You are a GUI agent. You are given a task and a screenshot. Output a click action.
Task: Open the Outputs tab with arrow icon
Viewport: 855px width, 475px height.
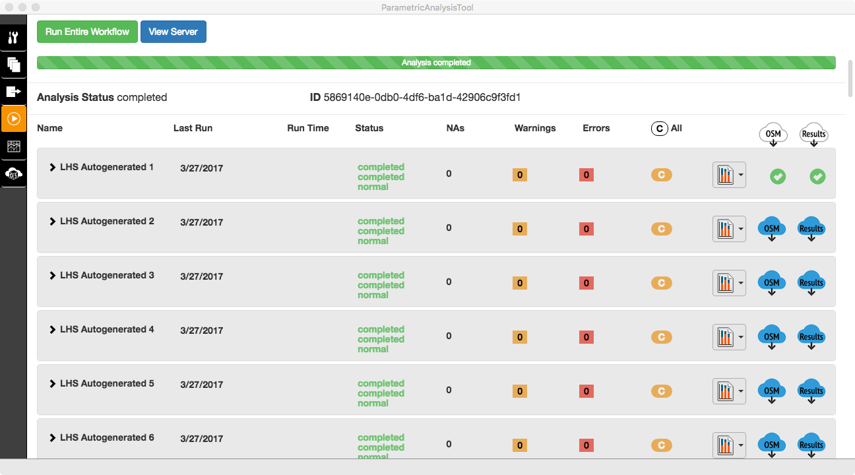(13, 92)
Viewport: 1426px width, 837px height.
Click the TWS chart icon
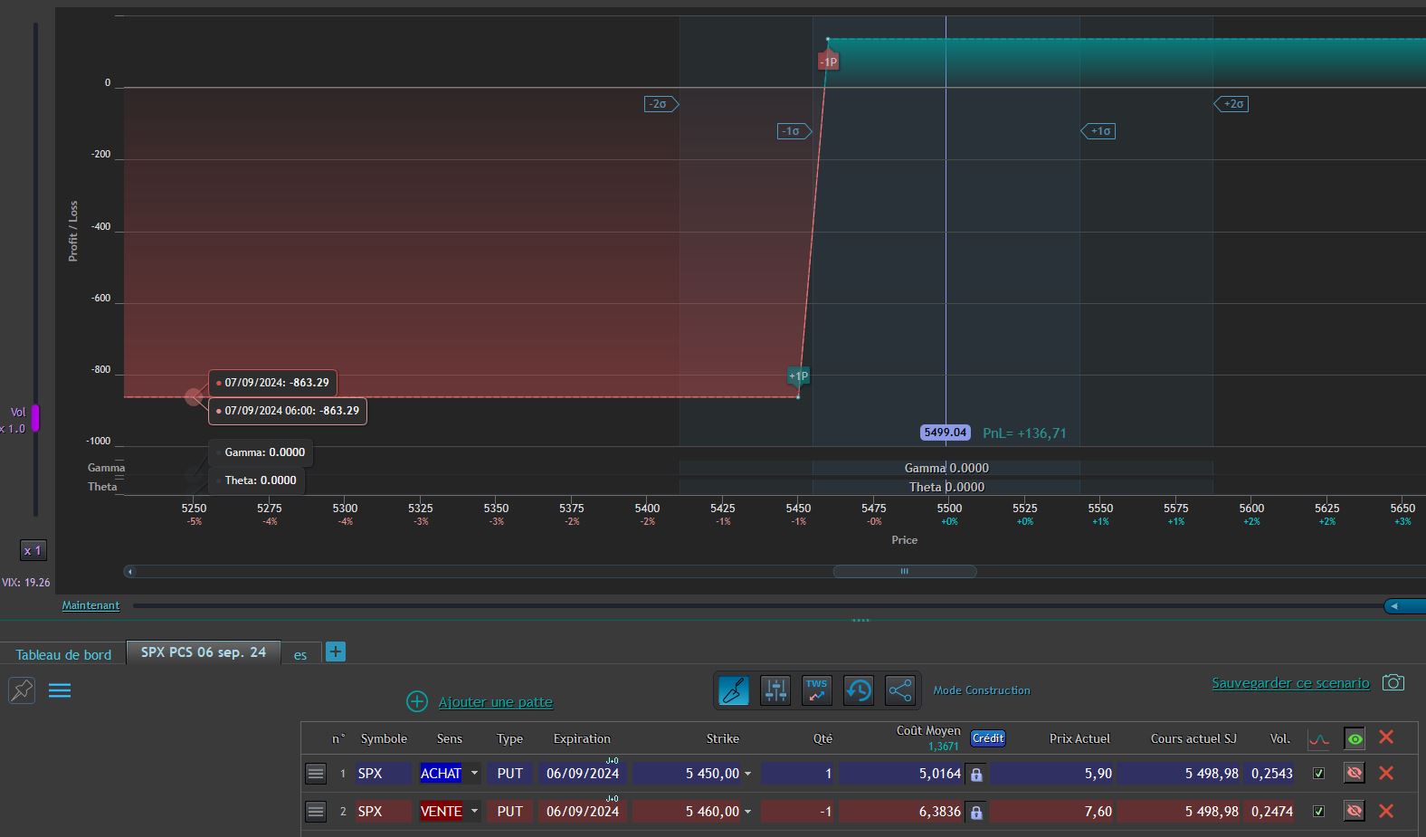click(816, 690)
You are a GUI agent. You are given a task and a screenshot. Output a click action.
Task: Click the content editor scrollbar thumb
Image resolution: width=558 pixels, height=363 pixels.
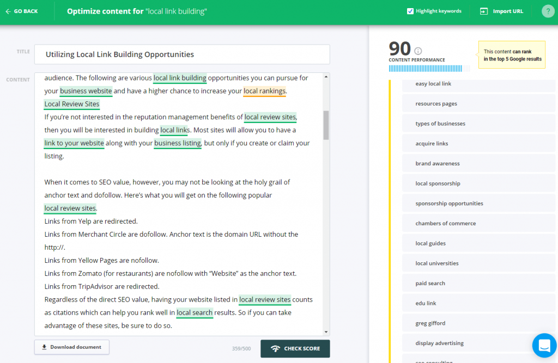pyautogui.click(x=326, y=125)
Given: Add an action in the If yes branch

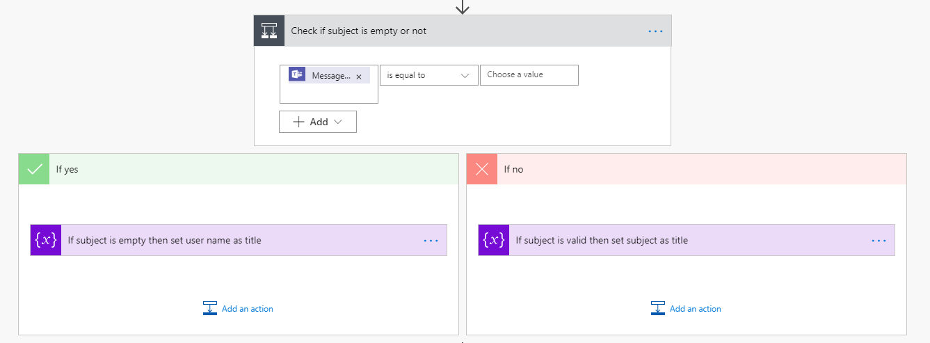Looking at the screenshot, I should (239, 308).

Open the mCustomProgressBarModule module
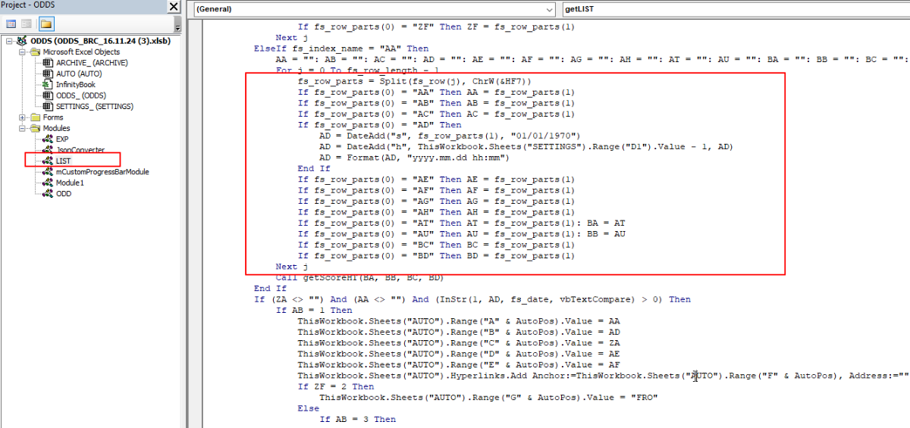coord(102,172)
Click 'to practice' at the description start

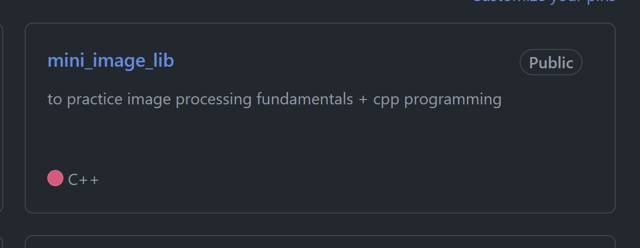click(85, 100)
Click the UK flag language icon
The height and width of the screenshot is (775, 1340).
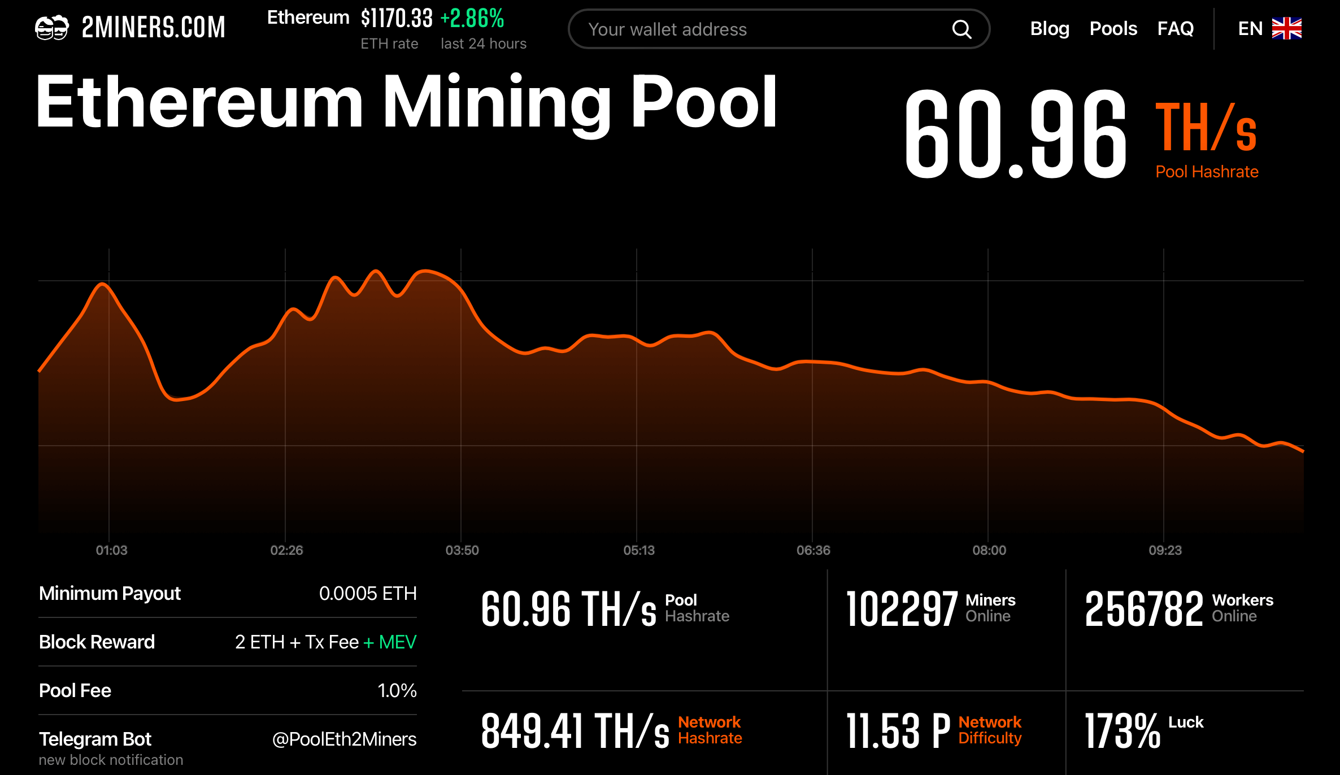1291,29
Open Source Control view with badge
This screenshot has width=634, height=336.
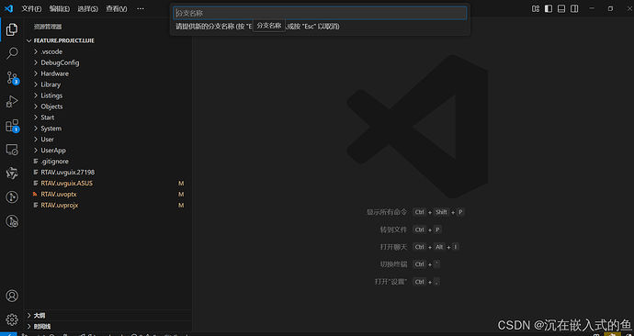pos(12,78)
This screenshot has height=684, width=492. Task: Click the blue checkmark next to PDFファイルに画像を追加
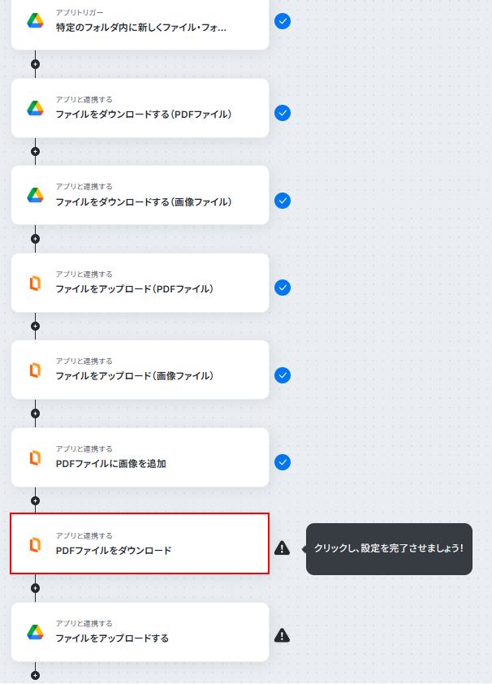point(283,462)
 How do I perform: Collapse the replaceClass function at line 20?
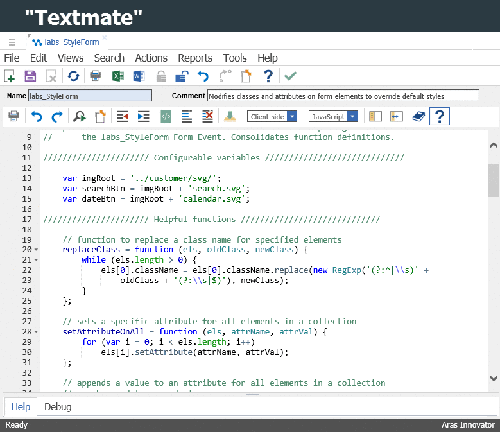[x=36, y=250]
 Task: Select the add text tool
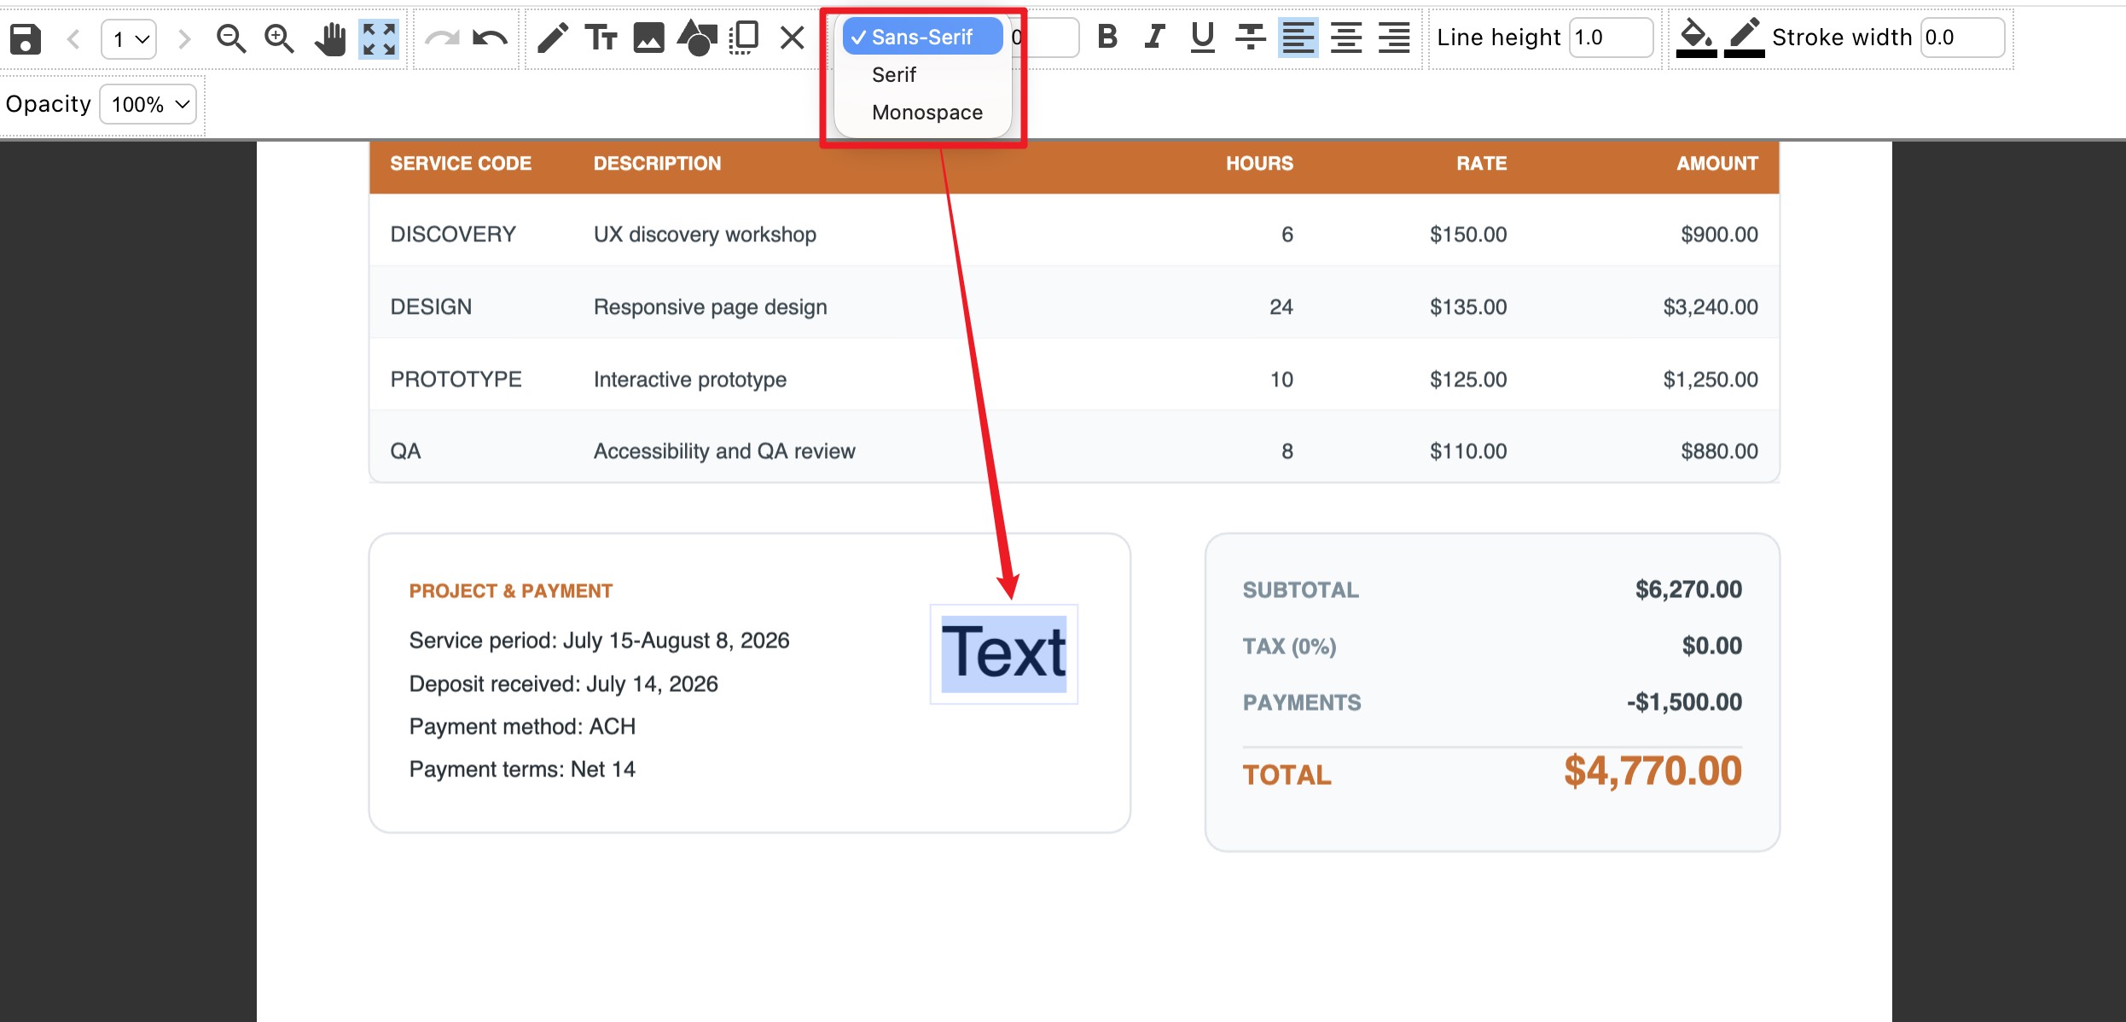[x=601, y=38]
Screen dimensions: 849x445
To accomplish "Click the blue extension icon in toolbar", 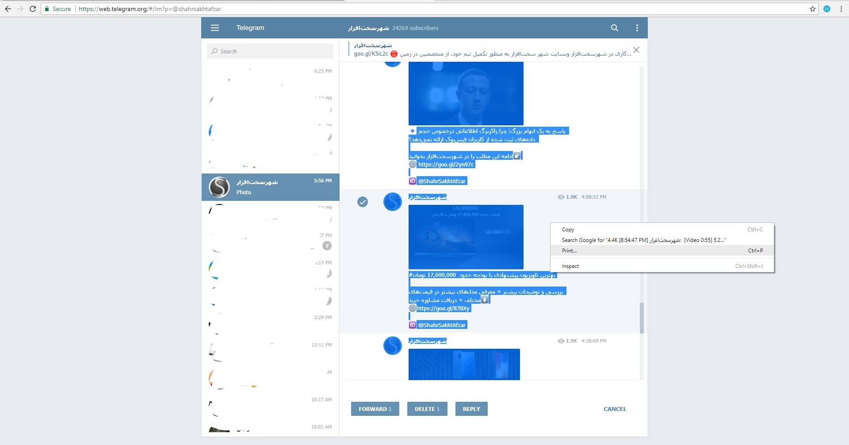I will pos(826,9).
☆ ☆ ☆ ☆
How to complete this task -
What lines in the data include the string "with"? Copy each one.

Task answer -
Task: Open the Outputs tab with arrow icon
Open Source Control view with badge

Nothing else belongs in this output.